SSブログ

魔王(日本版) 11(最終)話 [魔王(日本版)]

主要人物二人の結末は、原作どおり。その他関係者は皆殺しで処理しちゃいました。がっかりです。
サスペンスに特化して、エンタメとして面白く作ったと思います。原作ではあまり感じない「韓国ドラマテイスト」が強いリメイクになっていたりと、リメイクとして興味深く見ましたが、結局は「時間が足りないから心理描写しない」という方針が最終回まで貫かれてしまい、心理ドラマとしては浅い作品になってしまいました。
日本ではキリスト教のなじみが少なく、原作にある宗教色を廃する必要がありました。おそらく、リメイクスタッフでキリスト教の影響のある部分を真面目に考えた人は居ないのだと思います。それを何に置き換えるか?という作業は最初から放棄されていた。
そして、最終回までになんとか意味を提示して欲しいと思っていた、弁護士の弟→兄の設定変更。これも意味をまったく成さなかった。しかし、原作の「弟」であるからこその台詞や展開はそのまま使っており、小さな矛盾がアチコチにあるまま終わってしまいました。
いろいろな変更点を、多くの人が宗教を持たぬ日本ならではの形として提示できるのであれば、結論が違ったとしても「韓国版」への返答のような、良いリメイクになるのではないか?と思っていたのですが、そういう志はない作品だったんですね。「復讐は無意味で悲しいだけだ」って程度のことしか言えてない気がします。
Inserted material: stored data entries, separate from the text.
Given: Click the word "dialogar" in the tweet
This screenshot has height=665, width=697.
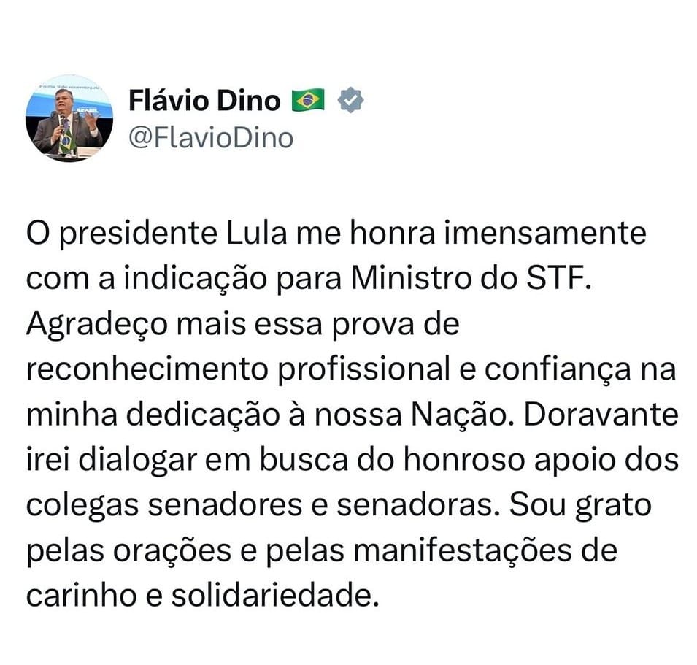Looking at the screenshot, I should pos(138,461).
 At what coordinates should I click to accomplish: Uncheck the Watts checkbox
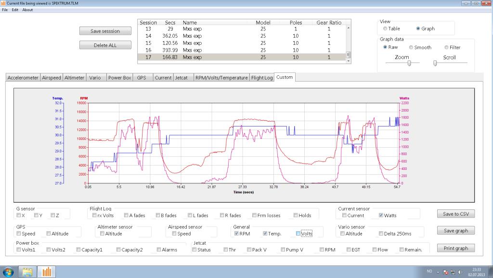pyautogui.click(x=381, y=215)
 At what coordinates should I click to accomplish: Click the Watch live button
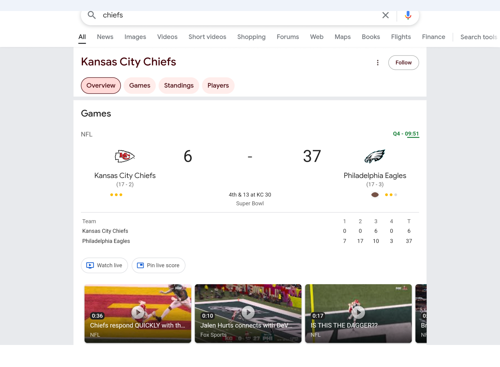104,265
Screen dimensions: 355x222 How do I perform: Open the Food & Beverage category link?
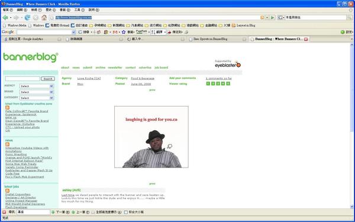(x=143, y=78)
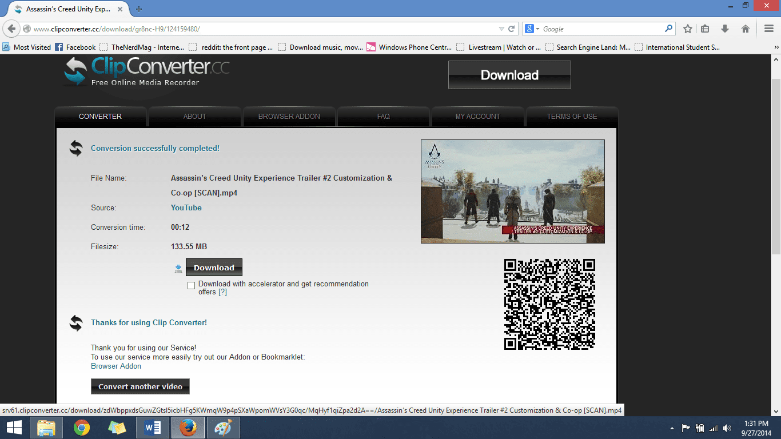Switch to the FAQ tab
The width and height of the screenshot is (781, 439).
point(383,116)
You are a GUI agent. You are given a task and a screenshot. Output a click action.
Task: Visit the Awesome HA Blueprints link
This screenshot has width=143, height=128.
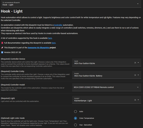(38, 48)
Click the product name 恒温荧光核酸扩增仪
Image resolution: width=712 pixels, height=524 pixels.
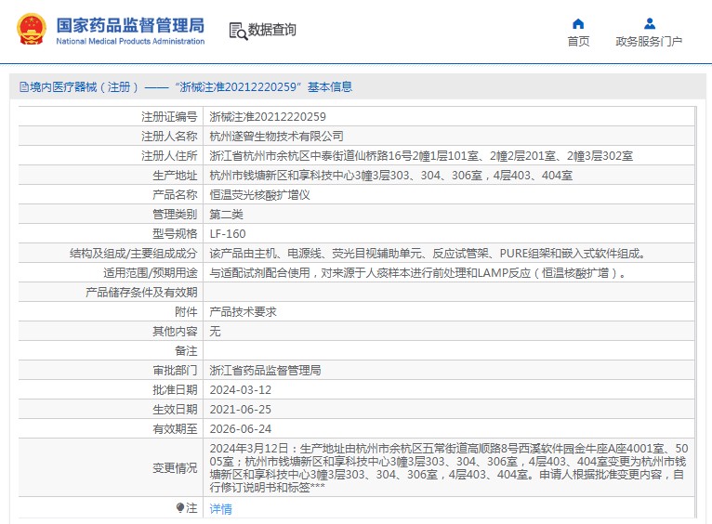point(259,194)
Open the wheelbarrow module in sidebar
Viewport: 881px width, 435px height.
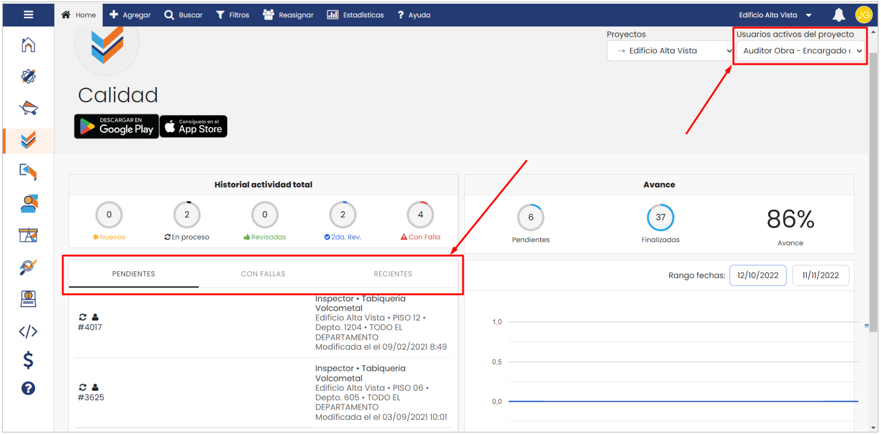click(x=28, y=108)
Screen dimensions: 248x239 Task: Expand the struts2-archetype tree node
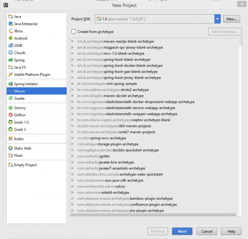pyautogui.click(x=73, y=90)
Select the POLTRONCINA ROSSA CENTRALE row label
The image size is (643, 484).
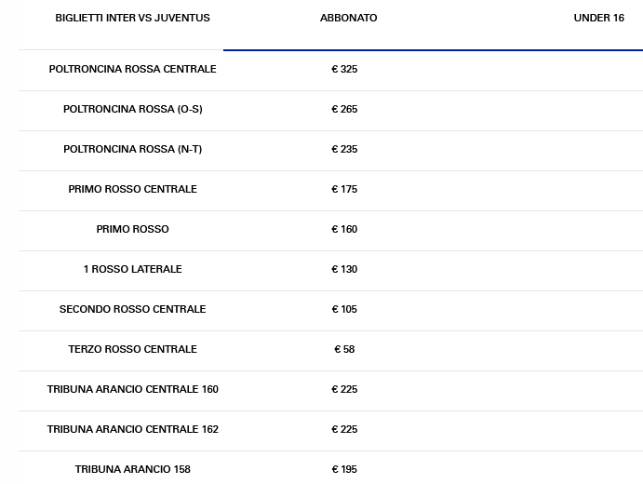coord(132,69)
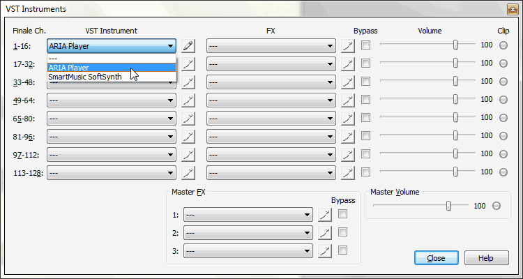The image size is (523, 279).
Task: Toggle Bypass checkbox for channels 81-96
Action: pyautogui.click(x=366, y=136)
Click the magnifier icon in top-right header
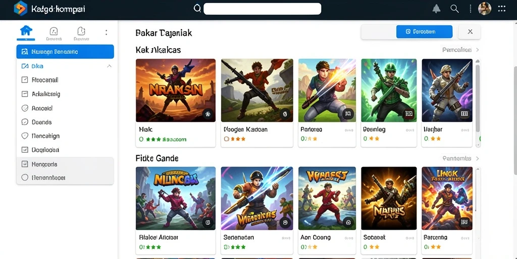 (x=455, y=9)
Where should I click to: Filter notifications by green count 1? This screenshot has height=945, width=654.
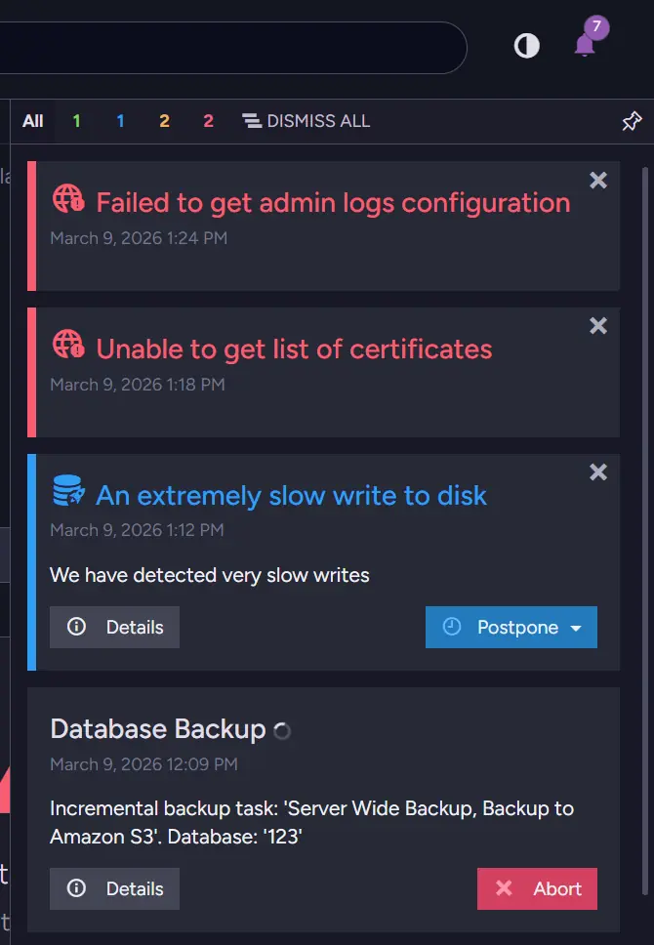click(x=76, y=121)

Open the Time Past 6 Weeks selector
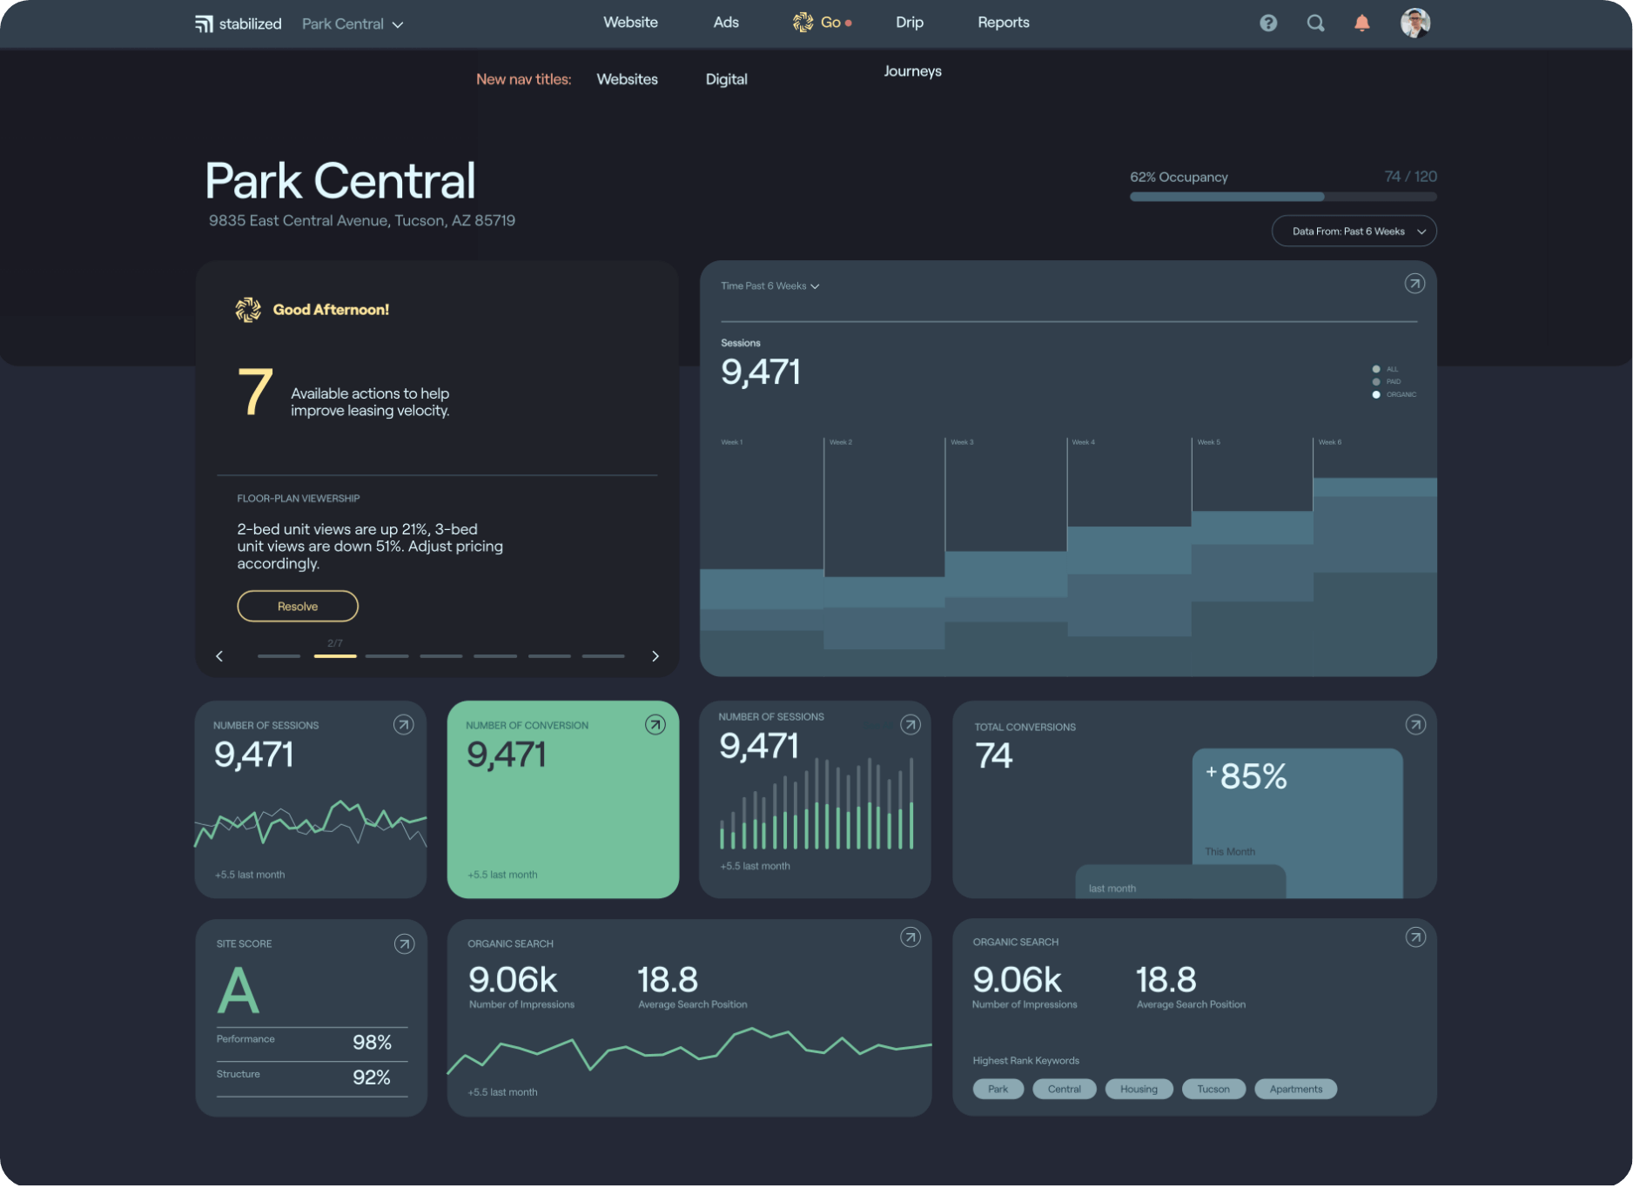click(x=769, y=286)
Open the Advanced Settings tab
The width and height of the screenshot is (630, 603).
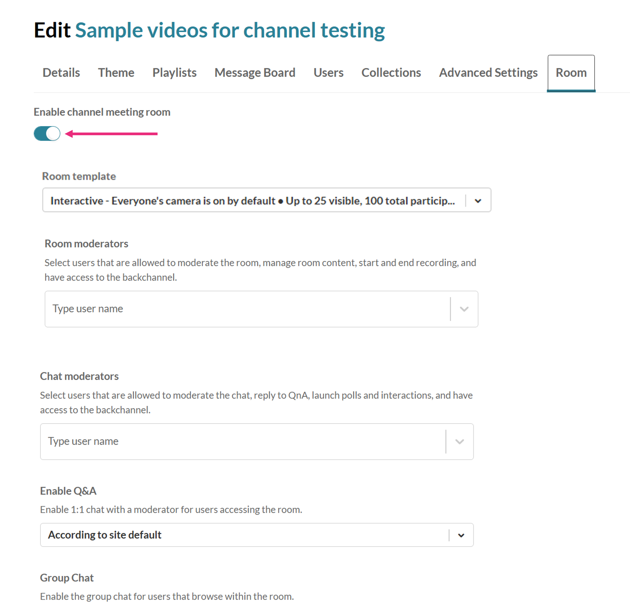(488, 73)
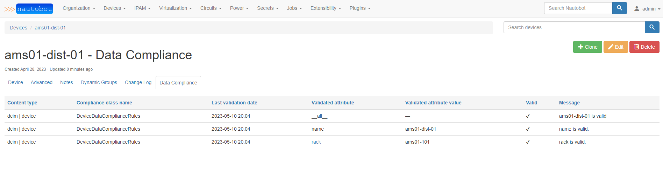Viewport: 663px width, 179px height.
Task: Click the global search magnifier button
Action: pos(619,8)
二人のラストの対峙シーン。カメラワークや台詞、役者の演技まで、ほとんど原作をなぞってます。なぞっているのに、ちょっとしたことや、今までのエピソードの違いで意味が変になってしまってるのが残念。
特に、ハーモニカを渡すのは・・・。秀雄も許しているという意味にとられますが、「秀雄は秀雄であり、友雄が”秀雄が芹沢を許すかどうか”を決めてはならない」という根本の問題(秀雄が望んだわけでもないのに、秀雄のためといって復讐を始めたこと)を、まだ成瀬は分かってないじゃないか!って思ってしまいました。あそこは、刑事の優しさが詰まったホイッスルが、サイコメトラーを通じて弁護士に渡り、ココに来てやっと「刑事の人間愛」に気がつくという原作エピが、「刑事によって人間愛を悟る」というラストシーンを象徴してるのにな~。
それと、「これでよかった」という芹沢に違和感が。前回の「死ねと言うなら死ぬ」もだけど・・・。原作の刑事は「生きて苦しむ」ことにこだわってきた人。そうやってもがく事で希望を持ってきた人。その前を向く力がラストの「生きてくれ」というメッセージになって、弁護士に伝わっていく。そこは「許す」とか「理解する」という次元を、「生きる」という動物としての本能と、「運命は変えられる」と希望を持ち続ける人間らしい感情が飛び越える瞬間。善悪・赦しなどの問題が、愛の問題への昇華する瞬間です。これまで、なんども刑事の愛情は、色んな形で伝えられようとして、そして、伝わらなかった。愛を伝えることの難しさを終始書いてきたから、最後の最後で伝わったことが、感動につながる。「コレでよかった」というのは、弁護士が未来を向いて生きられるからであって、自分が死んで償えるからではないってのが、日本版ではイマイチ強く打ち出せてない。
銃を一度は向けるのも「それが弁護士の願いだから。自分は求められてることをすべき」という意味があり、「立場・役目を担ってきた父のような愛情の示し方」としての選択でもある。その上で、「生きて欲しいのだ」という自分の表現の仕方に変化する。 「まだ分からないのか?捨てるものなど何もない」という台詞に対して、「嫌、あなたは神に愛されている」と言い切れるのが原作の刑事なんですよね。そこは完全に造形が変わってしまっていた。(シーンとしてはほとんど原作と変わってないのに)そして、成瀬の「許してくれ。あなたも俺も。」は芹沢に語るのでなく、社会に・世に・神に祈る言葉にすべきだった。許すのは人ではないんだというキリスト教(というか宗教一般)の大前提について、もうちょっと考えて欲しかった。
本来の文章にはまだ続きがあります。